[Start of Attachment]
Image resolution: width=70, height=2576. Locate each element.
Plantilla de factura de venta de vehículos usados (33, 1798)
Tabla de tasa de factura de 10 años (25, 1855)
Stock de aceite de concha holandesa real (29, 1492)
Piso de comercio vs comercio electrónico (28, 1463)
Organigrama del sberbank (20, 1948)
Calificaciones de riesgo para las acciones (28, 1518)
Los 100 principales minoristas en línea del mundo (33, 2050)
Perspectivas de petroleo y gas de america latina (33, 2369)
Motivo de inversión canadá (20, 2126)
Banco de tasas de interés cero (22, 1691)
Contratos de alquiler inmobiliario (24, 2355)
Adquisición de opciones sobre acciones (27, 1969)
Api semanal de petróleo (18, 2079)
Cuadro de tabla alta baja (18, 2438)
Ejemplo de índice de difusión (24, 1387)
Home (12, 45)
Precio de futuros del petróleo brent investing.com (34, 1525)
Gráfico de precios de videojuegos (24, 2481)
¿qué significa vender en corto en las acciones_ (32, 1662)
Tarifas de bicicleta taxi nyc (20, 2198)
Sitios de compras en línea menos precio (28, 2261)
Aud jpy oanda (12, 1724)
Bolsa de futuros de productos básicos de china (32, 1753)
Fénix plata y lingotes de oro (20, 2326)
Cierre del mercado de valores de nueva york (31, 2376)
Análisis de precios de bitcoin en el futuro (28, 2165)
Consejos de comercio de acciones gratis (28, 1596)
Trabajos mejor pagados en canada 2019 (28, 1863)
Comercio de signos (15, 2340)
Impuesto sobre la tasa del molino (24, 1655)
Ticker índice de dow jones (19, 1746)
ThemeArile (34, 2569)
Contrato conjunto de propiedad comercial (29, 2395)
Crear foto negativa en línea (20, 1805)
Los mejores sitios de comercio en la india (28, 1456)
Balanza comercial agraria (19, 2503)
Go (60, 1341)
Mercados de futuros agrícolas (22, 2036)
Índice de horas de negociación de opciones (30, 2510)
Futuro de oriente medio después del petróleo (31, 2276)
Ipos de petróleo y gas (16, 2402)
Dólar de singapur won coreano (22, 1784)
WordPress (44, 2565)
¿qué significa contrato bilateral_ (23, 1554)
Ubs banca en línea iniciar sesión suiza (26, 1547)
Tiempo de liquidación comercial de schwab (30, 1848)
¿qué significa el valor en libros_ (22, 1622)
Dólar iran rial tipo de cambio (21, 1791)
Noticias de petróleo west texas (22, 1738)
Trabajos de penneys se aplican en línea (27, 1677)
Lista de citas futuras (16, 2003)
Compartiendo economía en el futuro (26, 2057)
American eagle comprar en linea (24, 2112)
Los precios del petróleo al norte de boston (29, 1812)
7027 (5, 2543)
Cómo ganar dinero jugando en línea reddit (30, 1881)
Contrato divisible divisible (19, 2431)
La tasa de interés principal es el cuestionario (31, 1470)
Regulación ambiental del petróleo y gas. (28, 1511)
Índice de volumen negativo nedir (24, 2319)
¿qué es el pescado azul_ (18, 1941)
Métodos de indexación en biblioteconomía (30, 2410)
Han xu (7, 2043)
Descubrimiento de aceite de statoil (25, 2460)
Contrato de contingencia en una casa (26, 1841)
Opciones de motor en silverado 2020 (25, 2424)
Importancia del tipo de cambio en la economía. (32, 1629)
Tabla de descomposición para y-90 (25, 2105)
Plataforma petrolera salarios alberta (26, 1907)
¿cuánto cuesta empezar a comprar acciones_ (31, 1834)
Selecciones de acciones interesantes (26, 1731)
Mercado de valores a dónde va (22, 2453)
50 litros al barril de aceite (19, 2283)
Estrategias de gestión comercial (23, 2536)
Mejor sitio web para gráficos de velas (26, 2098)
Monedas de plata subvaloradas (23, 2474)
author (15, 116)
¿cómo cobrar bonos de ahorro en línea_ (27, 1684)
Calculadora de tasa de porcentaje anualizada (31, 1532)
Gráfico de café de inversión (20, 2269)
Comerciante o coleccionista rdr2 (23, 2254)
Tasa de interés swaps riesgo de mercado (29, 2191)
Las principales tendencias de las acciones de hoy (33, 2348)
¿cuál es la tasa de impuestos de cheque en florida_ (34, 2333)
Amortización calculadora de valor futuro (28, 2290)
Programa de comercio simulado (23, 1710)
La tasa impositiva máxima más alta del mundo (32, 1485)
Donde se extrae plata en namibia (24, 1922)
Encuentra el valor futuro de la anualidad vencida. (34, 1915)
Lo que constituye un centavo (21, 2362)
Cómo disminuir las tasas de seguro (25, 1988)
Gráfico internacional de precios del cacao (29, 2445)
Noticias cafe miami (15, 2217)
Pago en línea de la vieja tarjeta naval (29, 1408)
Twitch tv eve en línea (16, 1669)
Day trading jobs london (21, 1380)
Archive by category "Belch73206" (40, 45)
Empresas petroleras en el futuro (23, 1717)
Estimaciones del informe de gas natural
[End of Attachment]
_The problem_. Nothing but the lines from the one with "La tasa impositiva" through the last line of the records above should be retyped, and those word for word.

_Solution below_.
La tasa impositiva máxima más alta del mundo (32, 1485)
Donde se extrae plata en namibia (24, 1922)
Encuentra el valor futuro de la anualidad vencida. (34, 1915)
Lo que constituye un centavo (21, 2362)
Cómo disminuir las tasas de seguro (25, 1988)
Gráfico internacional de precios del cacao (29, 2445)
Noticias cafe miami (15, 2217)
Pago en línea de la vieja tarjeta naval (29, 1408)
Twitch tv eve en línea (16, 1669)
Day trading jobs london (21, 1380)
Archive by category "Belch73206" (40, 45)
Empresas petroleras en el futuro (23, 1717)
Estimaciones del informe de gas natural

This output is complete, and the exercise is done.